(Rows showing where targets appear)
▼

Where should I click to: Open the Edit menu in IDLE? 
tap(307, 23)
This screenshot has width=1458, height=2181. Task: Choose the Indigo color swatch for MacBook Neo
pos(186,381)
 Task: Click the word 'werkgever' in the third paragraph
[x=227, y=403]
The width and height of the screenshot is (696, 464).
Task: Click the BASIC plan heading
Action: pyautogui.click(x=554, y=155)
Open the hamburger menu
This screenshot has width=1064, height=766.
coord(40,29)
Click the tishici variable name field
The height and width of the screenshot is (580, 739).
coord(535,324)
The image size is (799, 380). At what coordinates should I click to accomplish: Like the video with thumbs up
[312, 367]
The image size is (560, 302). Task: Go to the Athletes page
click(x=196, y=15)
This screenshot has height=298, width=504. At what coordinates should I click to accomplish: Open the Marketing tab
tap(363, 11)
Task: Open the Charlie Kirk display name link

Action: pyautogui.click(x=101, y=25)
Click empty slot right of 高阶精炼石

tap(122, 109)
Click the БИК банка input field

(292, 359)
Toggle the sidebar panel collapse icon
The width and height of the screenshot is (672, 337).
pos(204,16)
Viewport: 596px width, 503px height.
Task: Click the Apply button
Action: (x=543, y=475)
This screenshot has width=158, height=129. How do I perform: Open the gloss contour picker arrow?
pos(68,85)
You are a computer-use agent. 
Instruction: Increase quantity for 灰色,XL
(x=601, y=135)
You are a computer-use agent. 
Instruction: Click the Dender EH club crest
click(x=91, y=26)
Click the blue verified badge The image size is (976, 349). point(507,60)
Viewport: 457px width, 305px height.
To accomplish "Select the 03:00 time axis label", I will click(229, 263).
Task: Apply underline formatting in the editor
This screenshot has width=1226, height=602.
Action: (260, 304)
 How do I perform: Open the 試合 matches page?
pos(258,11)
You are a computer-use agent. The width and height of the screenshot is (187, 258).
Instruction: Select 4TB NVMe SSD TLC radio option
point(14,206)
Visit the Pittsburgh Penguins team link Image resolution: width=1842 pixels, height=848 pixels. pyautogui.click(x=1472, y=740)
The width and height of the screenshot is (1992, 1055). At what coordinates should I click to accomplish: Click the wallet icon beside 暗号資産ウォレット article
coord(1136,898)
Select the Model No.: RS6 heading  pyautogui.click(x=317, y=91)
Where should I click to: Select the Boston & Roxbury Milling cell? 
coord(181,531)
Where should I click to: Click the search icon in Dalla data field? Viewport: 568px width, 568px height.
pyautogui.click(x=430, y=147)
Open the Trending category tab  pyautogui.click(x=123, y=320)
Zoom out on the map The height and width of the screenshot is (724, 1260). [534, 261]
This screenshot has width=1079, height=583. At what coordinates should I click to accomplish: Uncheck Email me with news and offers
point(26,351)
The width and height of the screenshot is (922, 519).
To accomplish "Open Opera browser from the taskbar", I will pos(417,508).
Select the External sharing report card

▲

Set task - Please reproduce all of the material above, substituting "desktop assistant" for each "computer-use agent" and leaving everything else unchanged.

Solution for this exercise -
Where should I click to: Open the Edit menu in IDLE? 
tap(307, 23)
This screenshot has width=1458, height=2181. Task: Choose the Indigo color swatch for MacBook Neo
pos(186,381)
 Task: Click the word 'werkgever' in the third paragraph
[x=227, y=403]
The width and height of the screenshot is (696, 464).
Task: Click the BASIC plan heading
Action: pyautogui.click(x=554, y=155)
Open the hamburger menu
This screenshot has width=1064, height=766.
coord(40,29)
Click the tishici variable name field
The height and width of the screenshot is (580, 739).
coord(535,324)
The image size is (799, 380). At what coordinates should I click to accomplish: Like the video with thumbs up
[312, 367]
The image size is (560, 302). Task: Go to the Athletes page
click(x=196, y=15)
This screenshot has height=298, width=504. At what coordinates should I click to accomplish: Open the Marketing tab
tap(363, 11)
Task: Open the Charlie Kirk display name link

Action: pyautogui.click(x=101, y=25)
Click empty slot right of 高阶精炼石

tap(122, 109)
Click the БИК банка input field

(292, 359)
Toggle the sidebar panel collapse icon
The width and height of the screenshot is (672, 337).
pos(204,16)
Viewport: 596px width, 503px height.
Task: Click the Apply button
Action: (x=543, y=475)
This screenshot has width=158, height=129. How do I perform: Open the gloss contour picker arrow?
pos(68,85)
You are a desktop assistant. 
Instruction: Increase quantity for 灰色,XL
(x=601, y=135)
You are a desktop assistant. 
Instruction: Click the Dender EH club crest
click(x=91, y=26)
Click the blue verified badge The image size is (976, 349). point(507,60)
Viewport: 457px width, 305px height.
To accomplish "Select the 03:00 time axis label", I will click(229, 263).
Task: Apply underline formatting in the editor
This screenshot has width=1226, height=602.
Action: (260, 304)
 How do I perform: Open the 試合 matches page?
pos(258,11)
You are a desktop assistant. The width and height of the screenshot is (187, 258).
Instruction: Select 4TB NVMe SSD TLC radio option
point(14,206)
Visit the Pittsburgh Penguins team link Image resolution: width=1842 pixels, height=848 pixels. pyautogui.click(x=1472, y=740)
The width and height of the screenshot is (1992, 1055). At what coordinates should I click to accomplish: Click the wallet icon beside 暗号資産ウォレット article
coord(1136,898)
Select the Model No.: RS6 heading  pyautogui.click(x=317, y=91)
Where should I click to: Select the Boston & Roxbury Milling cell? 
coord(181,531)
Where should I click to: Click the search icon in Dalla data field? Viewport: 568px width, 568px height.
pyautogui.click(x=430, y=147)
Open the Trending category tab  pyautogui.click(x=123, y=320)
Zoom out on the map The height and width of the screenshot is (724, 1260). [534, 261]
This screenshot has width=1079, height=583. At what coordinates should I click to accomplish: Uncheck Email me with news and offers
point(26,351)
The width and height of the screenshot is (922, 519).
To accomplish "Open Opera browser from the taskbar", I will pos(417,508).
Select the External sharing report card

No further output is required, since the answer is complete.